Travel to Japan will soon be less of a hassle, with the country planning to do away with the remainder of its COVID-19 border measures. As of May 8, 2023, visitors to Japan will no longer be required to provide proof of vaccination or have a negative COVID-19 test upon arrival, according to Japan’s Minister of Foreign Affairs.
The changes come as Japan plans to downgrade COVID-19’s classification. Currently, COVID-19 is considered a Class 2 virus in Japan (a category that includes illnesses like tuberculosis and diphtheria), but come May 8, 2023, the virus will be recategorized to Class 5 (a less serious grouping that also includes the common cold and seasonal flu).
A phased reopening
Japan implemented some of the strictest tourist restrictions following the onset of the pandemic in 2020 and was slow to reopen to foreign travelers. The country only started allowing foreign tourists to return in June 2022. Even then, there was a cap on the number of visitors allowed in, and those who did come had to sign up for government-authorized tours, which were unpopular and criticized for being too rigid. At that time, travelers were also required to obtain a visa, which U.S. leisure travelers had been exempt from prepandemic.

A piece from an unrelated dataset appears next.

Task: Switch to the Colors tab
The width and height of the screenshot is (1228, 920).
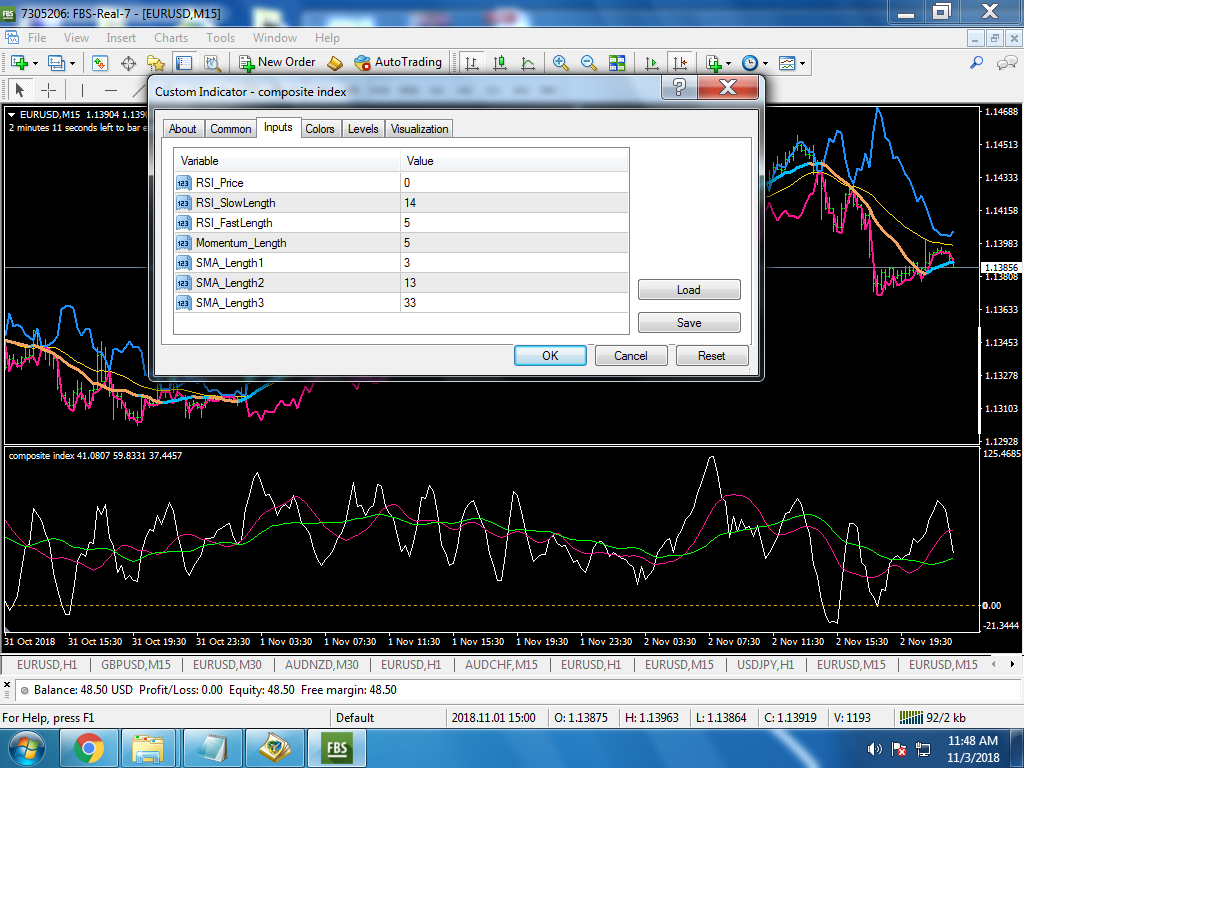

Japan travel visas no longer required
It wasn’t until October 2022 that independent travelers could visit without supervision and without a visa. However, they still needed to come armed with either a COVID-19 vaccine certificate (including at least one booster shot) or a negative predeparture COVID-19 test, taken within 72 hours of arrival—measures that will continue to be in place until May 8, 2023.